Entscheidungen aber sind dringend notwendig. Die drohende Klimakatastrophe weist daraufhin, dass es eines möglichst raschen Kurswechsels in Richtung Nachhaltigkeit bedarf. Bei der Diagnose „So kann es nicht weitergehen“ mag es noch ziemlich große Übereinstimmung geben. Doch bei der Frage „Wie soll es konkret weitergehen“ herrscht große Ratlosigkeit. Denn obwohl die „Grenzen des Wachstums“ seit Mitte der 1970er Jahre des vergangenen Jahrhunderts bekannt sind, hat es die Politik weltweit verabsäumt, eine Transformationsforschung zu initiieren: Wie schaffen wir es, vom ressourcenverschwendenden linearen Wachstum zu einer auf Nachhaltigkeit basierenden Wirtschaftsweise zu gelangen? Wie schaffen wir es, diesen Wandel so zu gestalten, dass alle davon profitieren, auch jene rund 20 Prozent der Bevölkerung, die derzeit in Österreich unter der Armutsgrenze leben? Und wie schaffen wir es, dass das „gute Leben für alle“ in einem weiteren Schritt letztlich auch den Menschen im globalen Süden zugute kommt, damit sich nicht mehr so viele gezwungen sehen, sich unter Lebensgefahr in die Länder des Globalen Nordens zu begeben?

Eine in solchem Sinn verstandene „Weltsozialpolitik“ sollten wir im Globalen Norden im gleichen Sinn als in unserem Eigeninteresse gelegen verstehen, wie die beginnende Sozialversicherungs­politik im Kontinental­europa des späten 19. Jahrhunderts dem Interesse der herrschenden Eliten an der Besänftigung der aufkommenden Arbeiterbewegungen diente.

Transformationsforschung aber findet derzeit nur vereinzelt und unkoordiniert statt. Es ist Aufgabe der Politik, ihre massive Ausweitung und ihre auch internationale Vernetzung zu fördern.
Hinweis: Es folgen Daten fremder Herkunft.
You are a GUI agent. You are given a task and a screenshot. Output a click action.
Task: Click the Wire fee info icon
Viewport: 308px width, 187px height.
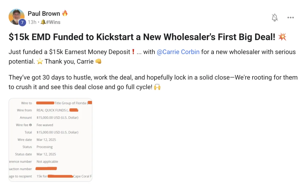[31, 125]
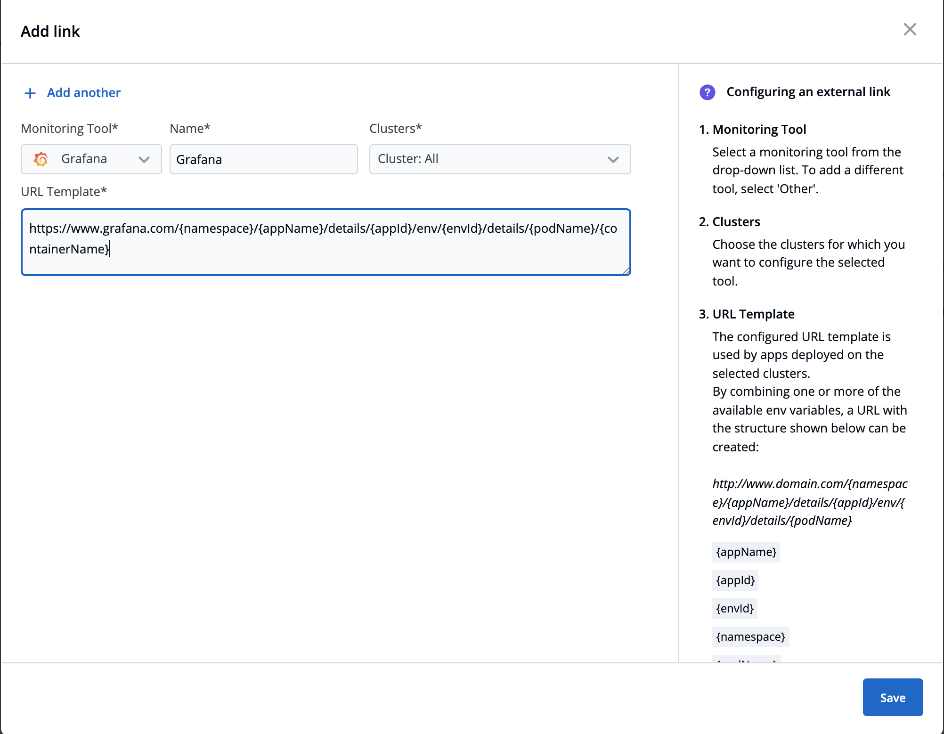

Effizienz bei Energie und anderen Ressourcen, „mehr Qualität statt Quantität“, Kreislaufwirtschaft oder „Regionalität statt globaler Supermarkt“ sind dabei wichtige Stichworte. Wie kommt man davon weg, dass tendenziell immer weniger Menschen immer mehr arbeiten, aber immer weniger Zeit haben, die Früchte ihrer Arbeit auch zu genießen? Wie kann der Leistungsdruck im Beruf, aber auch im Privatleben so vermindert werden, dass psychische Erkrankungen wieder abnehmen?

Die Politik ist gefordert, in diesem Sinn etwas für eine bessere Verteilung der Arbeit zu unternehmen (Arbeitszeitverkürzung). Da viele junge Leute im Sinn einer besseren Work-Life-Balance bereit sind, weniger als Vollzeit zu arbeiten, sind wohl auch die Gewerkschaften gefordert, die Frage von Arbeitszeitverkürzung und Lohnausgleich flexibler zu handhaben als bisher.

Gutes Leben

Die Einsicht steigt, dass ein gutes Leben nicht mit einem ständigen Mehr an Gütern zu tun hat. Zur Transformationsforschung sollten auch Wege zur Stärkung des Selbstwertgefühls und der Resilienz zählen. Denn so gestärkt werden wir es leichter schaffen, den Verlockungen des „großen Glücks der großen Zahl“ zu widerstehen.